Третье, что связано с социальными особенностями речи человека, – это так называемые «социальные диалекты». Среди них можно выделить три группы: а) профессиональные языки, б) жаргоны, в) условные языки (арго). Эти социальные диалекты, будучи распространены повсеместно, в разной степени проникают в общенародный язык.
Если профессиональные языки подчас характеризуют широкий круг специальностей (скажем, инженеры-конструкторы, работающие по любой специальности, употребляют слова кульман, рейсшина и т. п.), то жаргоны «выдают» представителя какой-то профессии сразу. Например, до недавнего времени никто, кроме моряков траулерного флота, не употреблял слово бич (лентяй, живущий за чужой счет). Что же касается арго – тайных языков, то это вопрос особый. Здесь уместно сказать, что иногда и употребление арготизмов (слов и выражений арго) может помочь определить принадлежность человека к той или иной социальной группе.
Очень важны как источник информации о человеке (в процессе следствия) территориальные особенности его речи. Остановимся на них несколько подробнее.
Вся территория, занимаемая носителями русского языка, делится на две большие зоны. Северо-восточнее линии Псков–Калинин–Москва–Муром–Пенза–Саратов распространены так называемые северновеликорусские, а к юго-западу от нее – вплоть до границ Украины и Белоруссии – так называемые южновеликорусские говоры. Иногда, кроме слова «говор», употребляют в том же смысле слово «диалект» или «наречие».
Обычно носителю литературного русского языка бросается в глаза лишь две-три характерных особенности диалектной речи: «оканье» северян, х вместо г у южан и т. д. Но диалектное членение территории распространения русского языка чрезвычайно сложно; если мы посмотрим на карту, где отражено, в каких местностях как говорят (обычно это не одна карта, а целый атлас), то можно установить с довольно большой точностью, чем отличается речь жителя той или иной области (или даже района) от речи всех остальных носителей русского языка.[6 - Ввиду того, что мы не даем в тексте никаких конкретных сведений о тех или иных диалектных особенностях, приведем здесь важнейшую литературу вопроса: Опыт диалектологической карты… 1915; Дурново, 1969; Аванесов, 1949. Важнейшие словари: Даль В.И. Толковый словарь живого великорусского языка, т. I—IV; в начале I тома дан сжатый и очень полезный, хотя и устаревший, сводный обзор диалектных особенностей разных местностей; Словарь русских народных говоров, вып. I и cл., М.-Л., 1965.]

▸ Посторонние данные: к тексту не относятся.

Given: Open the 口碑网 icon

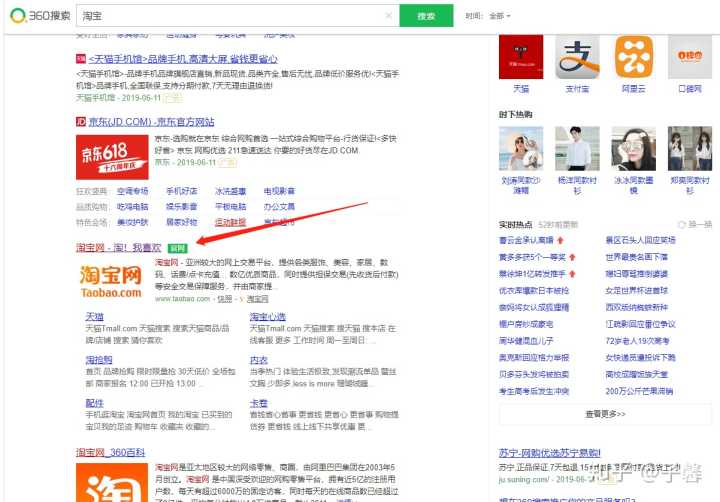Looking at the screenshot, I should tap(690, 60).
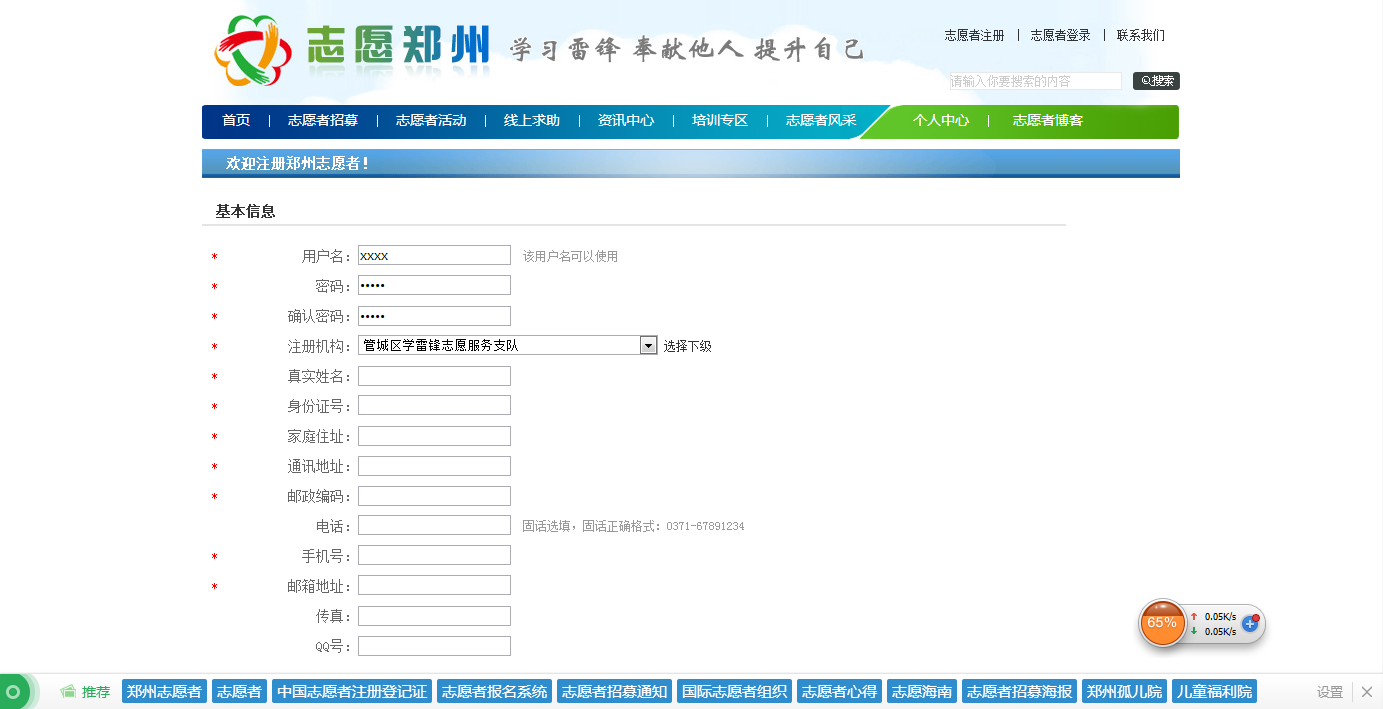Screen dimensions: 1383x709
Task: Click the green 推荐 icon in the bottom bar
Action: tap(69, 692)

Например, известно, что многие южане «якают»: вясна. Но это «яканье» может быть различным. Например, в Орловской области говорят висна (перед а), но с вясны (перед ы). В Тульской и Калужской областях тоже «якают», но иначе: вяду (перед «твердым» звуком), но види (перед «мягким» звуком). В Рязанской же области «якают» во всех случаях: вяду, вяди, вясна, с вясны и даже бяряги (береги). Подобного рода различия хорошо изучены. Они зафиксированы и в произношении, и в грамматике, и в специфических диалектных словах.
Изображенный Бернардом Шоу в «Пигмалионе» профессор Хиггинс с его умением определять по речи происхождение человека из той или иной части Англии – отнюдь не выдумка Шоу. Практически любой хороший русский диалектолог, послушав диалектную речь, может определить с точностью в худшем случае до области, а обычно до района (в некоторых случаях и до группы деревень) происхождение данного человека.
Правда, здесь возникает другая проблема, вызванная тем, что носитель диалектной речи не всегда проводит жизнь на одном месте. Он ездит по стране, общается с носителями других языковых норм. Особенно важно, что речь его меняется, когда он попадает в город, особенно в Москву или Ленинград. В этом случае его речь нередко воспринимается как «деревенская», он чувствует это и старается вытравить из речи местные особенности. Скажем, «окающий» человек будет стремиться «акать», чтобы говорить «по-московски». Частично это удается, однако следы «диалекта» остаются.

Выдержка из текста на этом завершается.